→ **ASSIGNMENT**
After finding the line that contains "This screenshot has height=647, width=1036.", give again that line and each one following it, exactly, until the records end.

→ **THE RECORDS**
Content starts

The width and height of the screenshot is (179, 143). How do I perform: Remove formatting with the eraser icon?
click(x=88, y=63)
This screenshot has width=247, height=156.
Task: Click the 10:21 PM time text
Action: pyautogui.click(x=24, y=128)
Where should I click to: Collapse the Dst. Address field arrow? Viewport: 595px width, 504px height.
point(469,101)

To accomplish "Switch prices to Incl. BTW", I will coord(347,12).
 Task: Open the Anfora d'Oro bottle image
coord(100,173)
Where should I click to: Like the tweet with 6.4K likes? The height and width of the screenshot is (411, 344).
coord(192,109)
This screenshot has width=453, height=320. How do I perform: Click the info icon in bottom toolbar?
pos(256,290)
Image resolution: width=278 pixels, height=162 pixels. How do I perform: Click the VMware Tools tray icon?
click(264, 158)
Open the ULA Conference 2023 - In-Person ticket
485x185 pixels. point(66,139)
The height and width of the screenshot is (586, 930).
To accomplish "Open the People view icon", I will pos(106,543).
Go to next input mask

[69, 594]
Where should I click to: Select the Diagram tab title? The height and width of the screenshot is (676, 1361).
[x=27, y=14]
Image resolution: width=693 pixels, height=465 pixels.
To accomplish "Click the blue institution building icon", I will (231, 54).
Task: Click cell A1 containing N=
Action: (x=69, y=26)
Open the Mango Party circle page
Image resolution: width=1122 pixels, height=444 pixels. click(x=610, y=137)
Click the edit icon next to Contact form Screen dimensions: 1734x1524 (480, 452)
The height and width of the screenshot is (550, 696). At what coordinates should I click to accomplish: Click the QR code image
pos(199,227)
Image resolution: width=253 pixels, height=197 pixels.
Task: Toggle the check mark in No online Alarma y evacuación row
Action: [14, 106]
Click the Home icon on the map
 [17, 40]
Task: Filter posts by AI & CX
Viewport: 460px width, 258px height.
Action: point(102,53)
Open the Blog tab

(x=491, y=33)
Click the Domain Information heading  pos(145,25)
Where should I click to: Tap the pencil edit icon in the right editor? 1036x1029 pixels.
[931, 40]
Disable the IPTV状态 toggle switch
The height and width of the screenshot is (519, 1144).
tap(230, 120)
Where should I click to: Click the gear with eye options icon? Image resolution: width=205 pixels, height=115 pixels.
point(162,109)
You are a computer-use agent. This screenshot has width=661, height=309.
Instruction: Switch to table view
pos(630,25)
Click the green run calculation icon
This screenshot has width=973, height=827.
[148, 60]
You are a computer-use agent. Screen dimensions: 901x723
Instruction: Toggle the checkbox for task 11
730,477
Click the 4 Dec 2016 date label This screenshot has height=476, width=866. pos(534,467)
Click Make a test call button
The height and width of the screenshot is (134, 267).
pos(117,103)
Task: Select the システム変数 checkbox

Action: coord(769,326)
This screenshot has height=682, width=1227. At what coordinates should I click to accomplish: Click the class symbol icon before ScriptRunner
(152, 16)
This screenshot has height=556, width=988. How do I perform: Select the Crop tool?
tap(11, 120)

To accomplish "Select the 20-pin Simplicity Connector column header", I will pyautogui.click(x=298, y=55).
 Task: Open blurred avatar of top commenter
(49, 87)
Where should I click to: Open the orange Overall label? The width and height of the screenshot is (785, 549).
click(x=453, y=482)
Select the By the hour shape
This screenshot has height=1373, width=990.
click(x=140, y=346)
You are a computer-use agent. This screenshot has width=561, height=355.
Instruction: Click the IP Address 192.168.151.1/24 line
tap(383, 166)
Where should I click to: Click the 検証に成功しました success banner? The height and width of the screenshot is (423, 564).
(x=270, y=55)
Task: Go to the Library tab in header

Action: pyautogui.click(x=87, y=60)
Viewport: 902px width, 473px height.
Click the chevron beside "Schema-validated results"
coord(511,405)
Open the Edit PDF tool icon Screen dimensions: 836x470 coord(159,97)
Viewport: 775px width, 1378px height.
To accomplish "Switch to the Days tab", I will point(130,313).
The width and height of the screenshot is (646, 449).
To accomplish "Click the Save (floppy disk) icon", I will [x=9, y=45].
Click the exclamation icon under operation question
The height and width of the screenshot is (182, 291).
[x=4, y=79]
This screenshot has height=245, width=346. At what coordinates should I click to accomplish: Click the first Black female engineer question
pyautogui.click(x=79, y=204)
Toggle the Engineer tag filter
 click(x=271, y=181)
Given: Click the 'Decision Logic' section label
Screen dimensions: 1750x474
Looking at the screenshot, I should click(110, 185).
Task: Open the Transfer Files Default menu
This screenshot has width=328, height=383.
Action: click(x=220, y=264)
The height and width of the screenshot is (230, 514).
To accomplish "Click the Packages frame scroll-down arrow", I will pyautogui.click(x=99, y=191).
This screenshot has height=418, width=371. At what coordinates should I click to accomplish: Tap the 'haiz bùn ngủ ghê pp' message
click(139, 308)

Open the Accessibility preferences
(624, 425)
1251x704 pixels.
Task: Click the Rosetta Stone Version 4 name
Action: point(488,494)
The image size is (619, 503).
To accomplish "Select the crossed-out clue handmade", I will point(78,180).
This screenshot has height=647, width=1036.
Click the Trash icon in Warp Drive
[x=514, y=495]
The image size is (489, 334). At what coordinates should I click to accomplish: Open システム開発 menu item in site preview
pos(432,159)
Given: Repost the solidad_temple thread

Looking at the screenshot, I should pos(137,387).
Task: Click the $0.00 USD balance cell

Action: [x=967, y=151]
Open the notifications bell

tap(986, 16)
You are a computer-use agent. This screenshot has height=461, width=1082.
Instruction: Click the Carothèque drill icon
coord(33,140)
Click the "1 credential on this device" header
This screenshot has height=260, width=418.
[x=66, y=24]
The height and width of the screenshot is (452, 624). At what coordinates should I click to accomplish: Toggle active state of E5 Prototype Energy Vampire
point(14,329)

Content ends

→ **ANSWER TO THE EXERCISE**
This screenshot has height=647, width=1036.
Click the Trash icon in Warp Drive
[x=514, y=495]
The image size is (489, 334). At what coordinates should I click to accomplish: Open システム開発 menu item in site preview
pos(432,159)
Given: Repost the solidad_temple thread

Looking at the screenshot, I should pos(137,387).
Task: Click the $0.00 USD balance cell

Action: [x=967, y=151]
Open the notifications bell

tap(986, 16)
You are a computer-use agent. This screenshot has height=461, width=1082.
Instruction: Click the Carothèque drill icon
coord(33,140)
Click the "1 credential on this device" header
This screenshot has height=260, width=418.
[x=66, y=24]
The height and width of the screenshot is (452, 624). At what coordinates should I click to accomplish: Toggle active state of E5 Prototype Energy Vampire
point(14,329)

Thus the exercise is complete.